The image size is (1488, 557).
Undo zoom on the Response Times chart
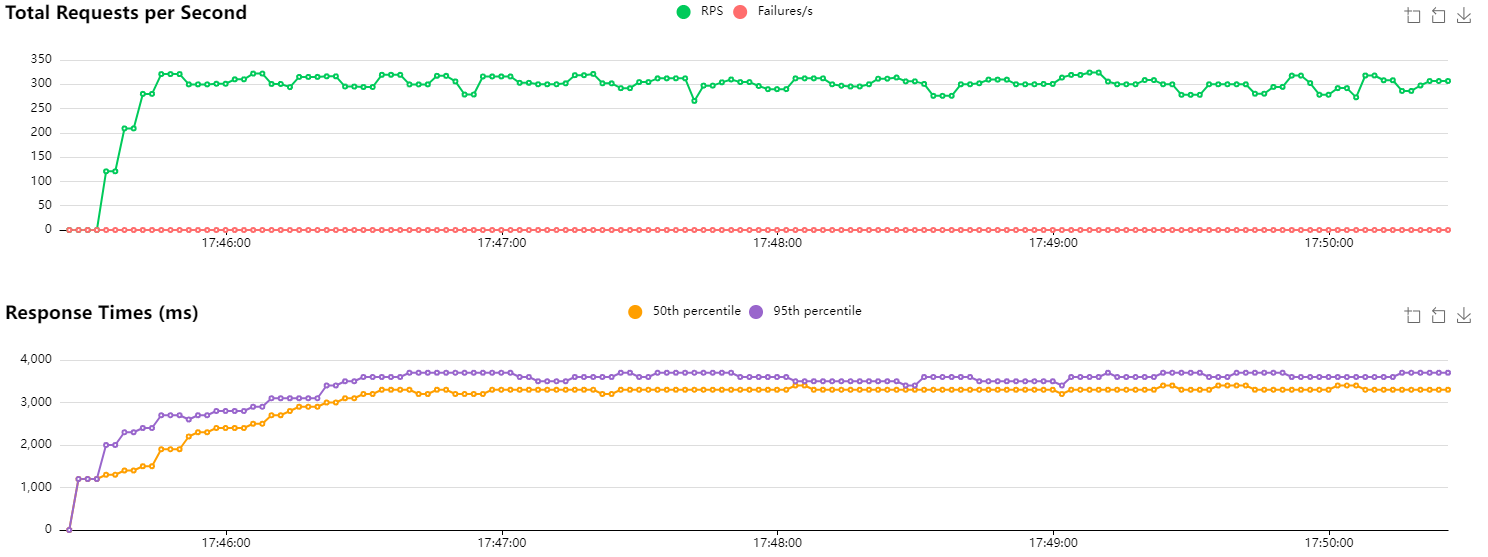pyautogui.click(x=1438, y=316)
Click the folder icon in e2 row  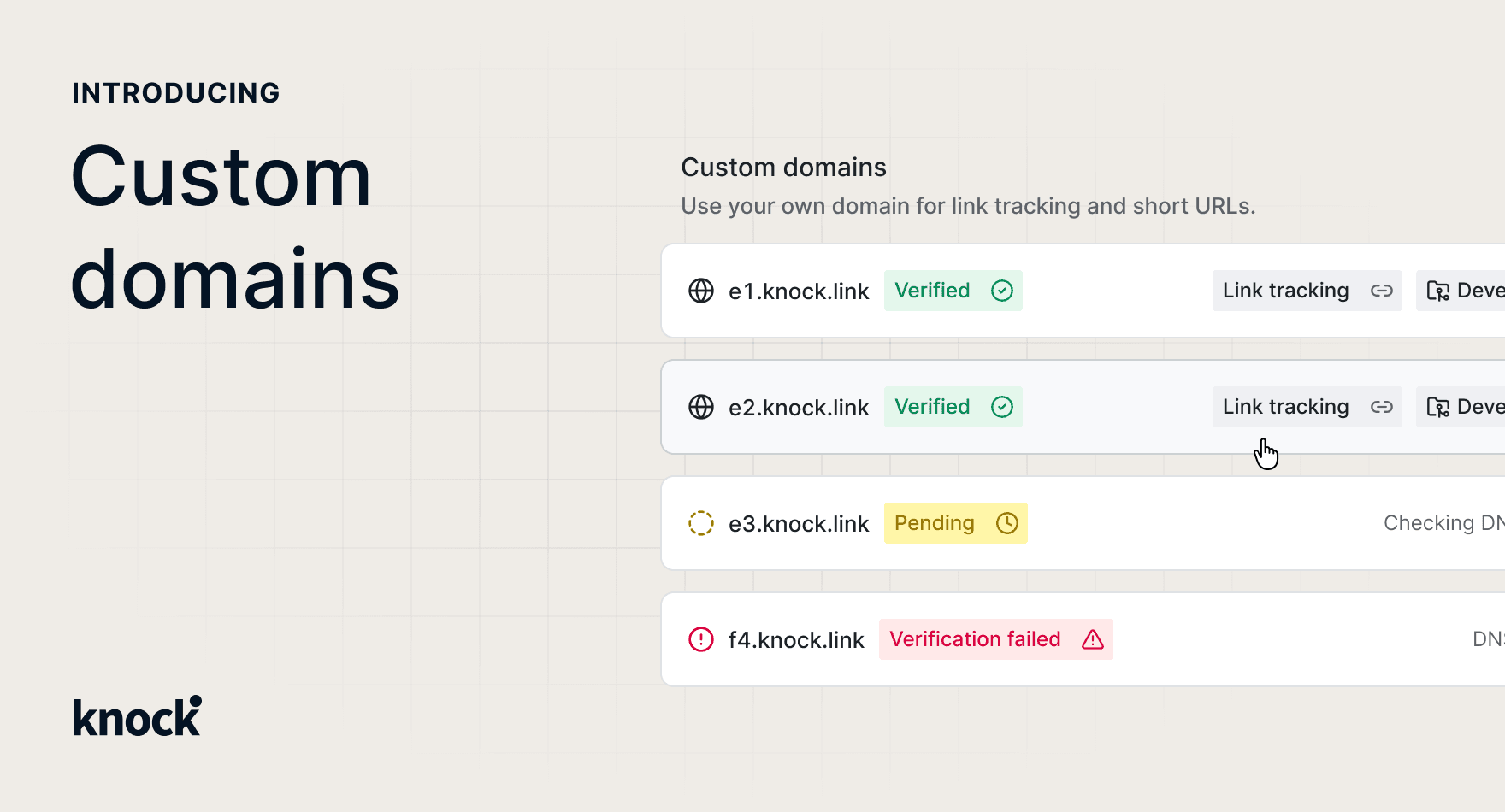tap(1438, 408)
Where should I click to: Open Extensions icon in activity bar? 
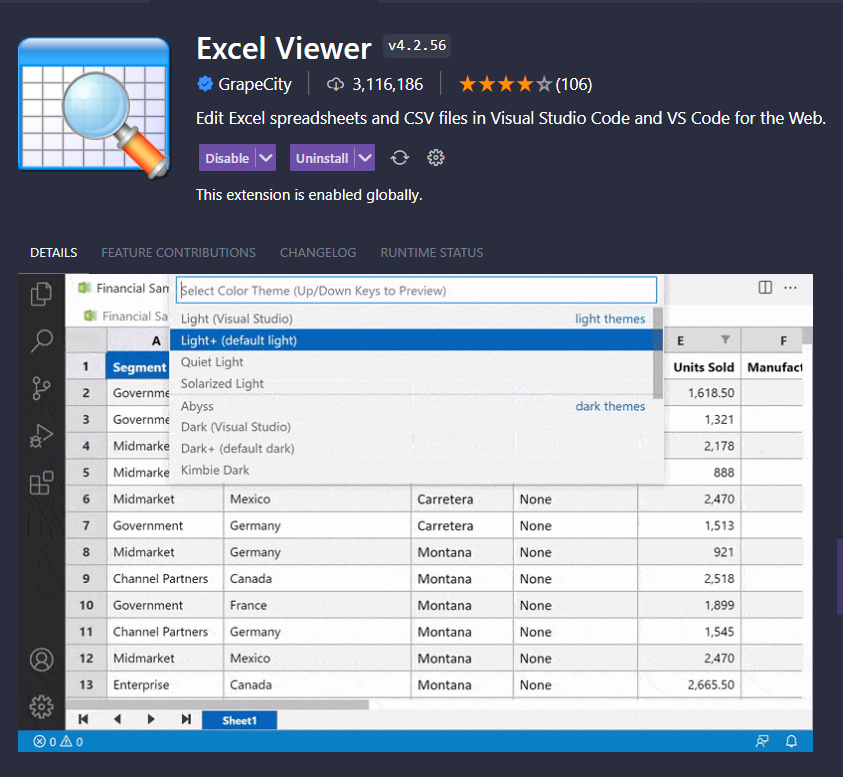[42, 484]
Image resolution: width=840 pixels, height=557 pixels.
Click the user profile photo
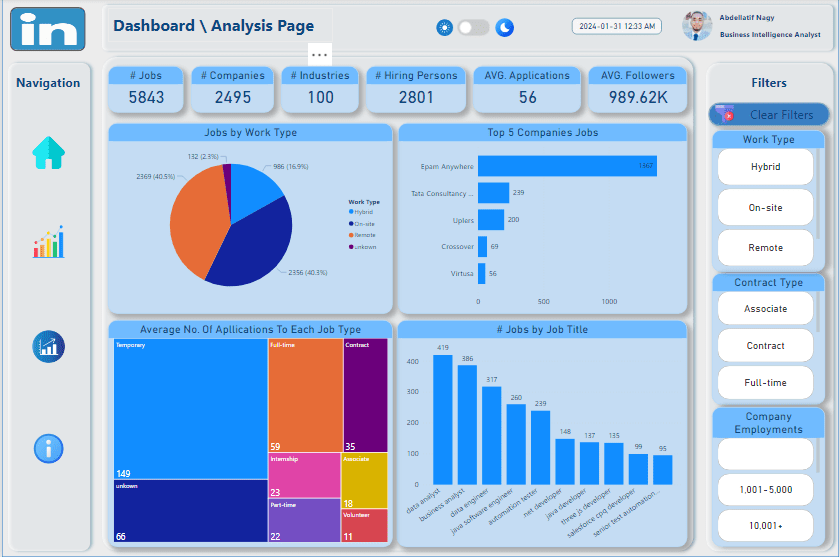pos(697,26)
..............................
▶ [REQUIRED ACTION]:
All lines between the one that contains "Image resolution: width=840" and the end of the records above, both included, are to be returned exactly as they stand, except for pictures, which are omitted.

▶ [TASK OUTPUT]:
Image resolution: width=840 pixels, height=557 pixels.
Click the user profile photo
pos(697,26)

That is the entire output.